I attended a talk and two panels, one of which was moderated by Alex Tabarrok.
1. Susan Athey said that companies like Facebook and Google are learning rapidly by doing many large randomized controlled trials. This gives them a way to lever their leadership positions. It suggests that “deep learning” might boost economies of scale.
2. Colin Allen suggested that if self-driving cars are programmed to stop for pedestrians, and pedestrians know this, pedestrians could become more reckless and aggressive. Hmmm.
There’s a fine free Coursera course on Machine Learning (by Andrew Ng, now at China’s Baidu) that can teach a lot even if the (quite tough) problems are not solved.
I’m quite sure that the large randomized trials of many potential customers will result in temporarily (/permanently?) more effective advertisement, as well as better search results.
However, for creating Artificial Intelligence to solve problems that humans aren’t solving so well right now, the key need is massive training — multiple input variations which are all “correct”. After this comes post training input with “correct” output known, to be compared with what the AI outputs. And even after this, the AI can encounter input outside of the training data which is then hugely misinterpreted.

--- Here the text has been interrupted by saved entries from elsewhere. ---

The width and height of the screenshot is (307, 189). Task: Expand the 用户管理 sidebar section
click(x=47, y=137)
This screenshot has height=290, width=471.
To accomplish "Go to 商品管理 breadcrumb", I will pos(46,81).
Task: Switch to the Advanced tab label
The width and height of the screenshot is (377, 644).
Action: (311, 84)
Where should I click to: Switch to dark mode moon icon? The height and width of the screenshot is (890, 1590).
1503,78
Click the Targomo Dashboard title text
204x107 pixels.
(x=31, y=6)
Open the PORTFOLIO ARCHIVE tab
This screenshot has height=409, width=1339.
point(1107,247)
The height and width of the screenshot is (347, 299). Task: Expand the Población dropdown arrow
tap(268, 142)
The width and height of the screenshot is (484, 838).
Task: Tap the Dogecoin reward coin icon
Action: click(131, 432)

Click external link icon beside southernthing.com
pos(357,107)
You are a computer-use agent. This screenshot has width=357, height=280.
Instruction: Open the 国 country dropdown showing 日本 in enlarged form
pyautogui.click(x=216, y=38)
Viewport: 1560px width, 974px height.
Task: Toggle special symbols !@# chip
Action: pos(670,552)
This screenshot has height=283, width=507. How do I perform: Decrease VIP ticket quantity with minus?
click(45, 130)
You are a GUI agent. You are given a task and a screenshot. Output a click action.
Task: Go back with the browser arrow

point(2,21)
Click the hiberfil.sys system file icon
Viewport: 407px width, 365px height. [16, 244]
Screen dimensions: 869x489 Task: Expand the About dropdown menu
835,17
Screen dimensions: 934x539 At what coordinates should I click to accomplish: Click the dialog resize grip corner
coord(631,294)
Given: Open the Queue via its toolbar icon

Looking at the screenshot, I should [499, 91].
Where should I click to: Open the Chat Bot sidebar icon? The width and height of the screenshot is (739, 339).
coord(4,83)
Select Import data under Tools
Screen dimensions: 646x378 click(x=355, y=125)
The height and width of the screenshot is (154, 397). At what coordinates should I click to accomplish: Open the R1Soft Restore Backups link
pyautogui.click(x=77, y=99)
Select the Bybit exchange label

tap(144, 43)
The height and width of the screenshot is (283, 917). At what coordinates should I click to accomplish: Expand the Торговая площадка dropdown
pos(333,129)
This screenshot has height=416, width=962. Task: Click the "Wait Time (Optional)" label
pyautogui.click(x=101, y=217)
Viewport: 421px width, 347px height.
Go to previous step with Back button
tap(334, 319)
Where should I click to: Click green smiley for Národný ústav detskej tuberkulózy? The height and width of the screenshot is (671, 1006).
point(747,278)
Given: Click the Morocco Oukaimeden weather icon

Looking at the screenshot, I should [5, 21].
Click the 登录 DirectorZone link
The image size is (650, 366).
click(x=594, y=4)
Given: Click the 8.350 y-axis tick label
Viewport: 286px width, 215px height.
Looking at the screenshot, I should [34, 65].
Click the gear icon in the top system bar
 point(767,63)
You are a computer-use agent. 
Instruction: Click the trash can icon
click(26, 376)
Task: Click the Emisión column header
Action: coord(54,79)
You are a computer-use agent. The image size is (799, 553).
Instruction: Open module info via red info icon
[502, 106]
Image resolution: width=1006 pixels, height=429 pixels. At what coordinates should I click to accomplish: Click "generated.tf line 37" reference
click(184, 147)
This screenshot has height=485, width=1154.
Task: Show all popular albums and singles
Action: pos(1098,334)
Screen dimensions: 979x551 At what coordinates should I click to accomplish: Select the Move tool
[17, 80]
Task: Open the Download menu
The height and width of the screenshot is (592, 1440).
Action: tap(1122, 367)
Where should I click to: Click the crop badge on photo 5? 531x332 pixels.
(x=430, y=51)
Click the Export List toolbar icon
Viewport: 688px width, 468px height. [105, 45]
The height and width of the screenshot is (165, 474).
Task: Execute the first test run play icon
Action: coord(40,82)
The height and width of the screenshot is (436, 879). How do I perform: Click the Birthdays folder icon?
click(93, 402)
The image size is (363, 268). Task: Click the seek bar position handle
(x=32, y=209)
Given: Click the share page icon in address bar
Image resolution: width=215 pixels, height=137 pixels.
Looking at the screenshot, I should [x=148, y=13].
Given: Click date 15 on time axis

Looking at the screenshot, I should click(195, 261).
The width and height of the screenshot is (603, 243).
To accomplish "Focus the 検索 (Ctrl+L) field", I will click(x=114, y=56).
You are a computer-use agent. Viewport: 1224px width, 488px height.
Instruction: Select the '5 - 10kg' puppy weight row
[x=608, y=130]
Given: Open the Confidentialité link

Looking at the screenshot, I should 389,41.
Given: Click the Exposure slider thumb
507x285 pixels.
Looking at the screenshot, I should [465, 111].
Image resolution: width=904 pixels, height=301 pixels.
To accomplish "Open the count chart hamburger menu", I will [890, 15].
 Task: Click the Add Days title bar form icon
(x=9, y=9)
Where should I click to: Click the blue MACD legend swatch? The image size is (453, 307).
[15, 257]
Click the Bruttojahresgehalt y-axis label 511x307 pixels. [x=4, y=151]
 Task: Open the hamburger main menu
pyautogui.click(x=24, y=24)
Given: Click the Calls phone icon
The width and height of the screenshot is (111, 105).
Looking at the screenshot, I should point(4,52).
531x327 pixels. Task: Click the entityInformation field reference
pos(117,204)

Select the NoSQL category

In the machine learning course, one learns that tech and algorithms are dominated by size of training data.
My own work-hobby is teaching an AI to become an English Tutor, so I’m learning more about IBM’s Watson right now (lots of free info & courses), but it’s going pretty slowly, since I do have a day job, plus my blog reading addiction. Getting input training for any AI course is a huge undertaking – definitely economy of scale. However, there’s also a big space for open data “training data”.
The 60 million games of GO that were used to train the AI GO player are probably somewhat or very much publicly available. Similarly Chess games.
I still haven’t heard of a “game playing” AI that can play various poker and other card games, as well as chess & go, at a very high level.
Japanese children were filmed deliberately getting in the way of mobile robots (which were trying to serve food?) when the parents weren’t watching. Robots programmed to stop for pedestrians will be blocked, some, and those that can not defend themselves WILL be attacked, when authorities are not looking.
Now I’m thinking that if there are cameras which activate “in self defense”, the non-attacking robot might capture and broadcast pictures of the offenders, including facial recognition and Facebook identification plus (small?) fines for harassment. Perhaps merely public shaming would be enough to reduce the human anti-robot antics to a low enough level to be easily tolerable.
“Colin Allen suggested that if self-driving cars are programmed to stop for pedestrians, and pedestrians know this, pedestrians could become more reckless and aggressive.”
In turn suggesting that a utilitarian* AI might decide to deliberately take one of these reckless pedestrians out, pour decourager les autres…
*(wrt human utility, that is).
I’ve already seen the reckless pedestrian thing in Mountain View.
(2) good! Turning over city streets to cars was a contentious mistake, largely forgotten https://www.researchgate.net/publication/236825193_Street_Rivals_Jaywalking_and_the_Invention_of_the_Motor_Age_Street
What exactly does deep learning have to do with large randomized controlled trials. Deep learning doesn’t mean large datasets. The experiments can (and probably should) be analyzed without any AI or ML techniques.